Arriva l’airbag nel ciclismo

Fino a pochi mesi fa l’idea di vedere un ciclista professionista infilarsi un airbag prima di una corsa sarebbe sembrata una provocazione. Il conto alla rovescia è partito davvero. L’UCI parla di un calendario piuttosto vicino, con primi test in allenamento già nel 2026 e una possibile applicazione in gara dal 2027. Sarebbe una svolta paragonabile, per abitudini e resistenze, a quella del casco obbligatorio introdotto dopo la morte di Andrei Kivilev. 

Il motivo dell’airbag è semplice. Le cadute non vengono più osservate soltanto nelle cause, ma negli effetti, in un gruppo che viaggia sempre più veloce. Emmanuel Brunet, responsabile dell’equipaggiamento dell’UCI, ne ha parlato con Eddy Pizzardini su L’Équipe dicendo che “le statistiche mostrano che la gravità delle cadute è sempre più preoccupante. Già tra i 50 e i 60 all’ora la violenza dell’impatto è considerevole, e sopra i 70 può diventare fatale”. I dati segnalano una crescita degli incidenti del 25% a stagione nel World Tour.

Il passaggio decisivo sta nei dettagli tecnici e culturali. Oggi non esiste ancora una norma industriale per l’airbag nel ciclismo, e i produttori stanno lavorando a un capitolato severissimo che tenga in considerazione ergonomia, peso e traspirabilità. Le case di produzione Van Rysel e Aerobag puntano su un prodotto integrato nella tuta. Freejump, che arriva dall’equitazione, propone invece un gilet amovibile da indossare nei tratti più pericolosi, per esempio in cima a un colle prima della discesa. 

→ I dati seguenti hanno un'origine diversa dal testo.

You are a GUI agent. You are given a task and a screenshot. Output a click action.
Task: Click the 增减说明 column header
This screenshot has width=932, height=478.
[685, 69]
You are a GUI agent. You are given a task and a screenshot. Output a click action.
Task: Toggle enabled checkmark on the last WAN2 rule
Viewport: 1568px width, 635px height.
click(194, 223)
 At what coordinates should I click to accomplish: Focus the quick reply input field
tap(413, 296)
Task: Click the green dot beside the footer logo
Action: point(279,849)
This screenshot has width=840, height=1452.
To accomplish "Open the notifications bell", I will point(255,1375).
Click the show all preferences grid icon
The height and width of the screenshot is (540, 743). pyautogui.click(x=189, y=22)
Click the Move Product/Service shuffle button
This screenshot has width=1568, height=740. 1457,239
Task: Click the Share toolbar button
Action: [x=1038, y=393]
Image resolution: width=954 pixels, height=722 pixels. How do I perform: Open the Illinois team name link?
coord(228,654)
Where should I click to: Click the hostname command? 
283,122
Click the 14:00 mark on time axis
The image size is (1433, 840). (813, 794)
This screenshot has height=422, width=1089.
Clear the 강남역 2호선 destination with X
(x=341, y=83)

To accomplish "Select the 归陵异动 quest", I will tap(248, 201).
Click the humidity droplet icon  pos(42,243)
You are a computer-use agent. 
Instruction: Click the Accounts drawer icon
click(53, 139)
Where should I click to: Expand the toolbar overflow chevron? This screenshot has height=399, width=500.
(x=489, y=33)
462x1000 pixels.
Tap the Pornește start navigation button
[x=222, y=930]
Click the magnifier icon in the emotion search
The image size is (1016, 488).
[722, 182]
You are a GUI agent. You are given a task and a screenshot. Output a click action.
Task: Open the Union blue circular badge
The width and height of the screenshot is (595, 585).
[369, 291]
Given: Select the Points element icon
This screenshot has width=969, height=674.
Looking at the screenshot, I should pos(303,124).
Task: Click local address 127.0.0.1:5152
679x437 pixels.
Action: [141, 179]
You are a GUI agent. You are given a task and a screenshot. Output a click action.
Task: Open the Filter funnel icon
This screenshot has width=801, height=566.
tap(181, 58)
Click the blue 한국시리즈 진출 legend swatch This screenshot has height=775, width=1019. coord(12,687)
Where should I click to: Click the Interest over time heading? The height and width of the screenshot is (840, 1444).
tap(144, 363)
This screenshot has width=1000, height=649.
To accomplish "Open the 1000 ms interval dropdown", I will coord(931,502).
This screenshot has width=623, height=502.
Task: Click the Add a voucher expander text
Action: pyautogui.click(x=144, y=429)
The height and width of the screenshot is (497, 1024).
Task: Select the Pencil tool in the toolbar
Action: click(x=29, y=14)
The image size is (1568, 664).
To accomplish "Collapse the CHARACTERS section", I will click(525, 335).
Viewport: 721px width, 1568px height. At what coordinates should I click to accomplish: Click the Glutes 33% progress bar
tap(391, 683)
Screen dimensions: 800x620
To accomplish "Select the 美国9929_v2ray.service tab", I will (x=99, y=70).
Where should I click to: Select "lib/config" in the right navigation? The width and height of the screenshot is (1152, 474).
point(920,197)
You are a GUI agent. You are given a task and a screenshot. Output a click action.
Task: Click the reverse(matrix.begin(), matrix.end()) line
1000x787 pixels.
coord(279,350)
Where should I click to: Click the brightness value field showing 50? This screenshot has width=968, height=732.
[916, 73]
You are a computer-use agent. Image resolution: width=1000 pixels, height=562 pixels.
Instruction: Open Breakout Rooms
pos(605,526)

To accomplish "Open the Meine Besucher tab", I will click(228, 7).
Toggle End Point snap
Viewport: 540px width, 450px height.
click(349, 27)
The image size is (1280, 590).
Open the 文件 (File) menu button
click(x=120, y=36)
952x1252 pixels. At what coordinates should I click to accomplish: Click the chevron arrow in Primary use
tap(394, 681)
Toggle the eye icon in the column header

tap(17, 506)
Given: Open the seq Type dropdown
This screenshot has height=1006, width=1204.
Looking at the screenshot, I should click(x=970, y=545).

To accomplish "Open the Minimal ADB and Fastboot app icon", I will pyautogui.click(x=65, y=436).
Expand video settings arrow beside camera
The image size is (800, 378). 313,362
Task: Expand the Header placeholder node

Il peso deve restare tra 600 e 700 grammi. Aerobag rifiuta di alleggerire troppo il dispositivo per compiacere le squadre: “Alcune ci hanno chiesto di ridurre la superficie ma non abbiamo voluto cedere, perché dobbiamo garantire la qualità della protezione”. Il nodo più delicato resta il sistema di rilevamento della caduta: bisogna evitare gonfiaggi per una vibrazione o una buca. In & motion dice di aver costruito il proprio algoritmo su 30.000 cadute registrate in sei anni tra moto ed equitazione, con gonfiaggio in meno di 60 millisecondi. 

Il conflitto è anche ideologico. Fergus Niland, direttore creativo di Santini, dice che “in questo mondo, sempre in cerca di velocità, se aggiungi protezione, perdi aerodinamica”. Il problema non è solo fabbricare l’airbag, ma convincere il ciclismo a sopportare l’idea di una sicurezza che cambia il mestiere del corridore.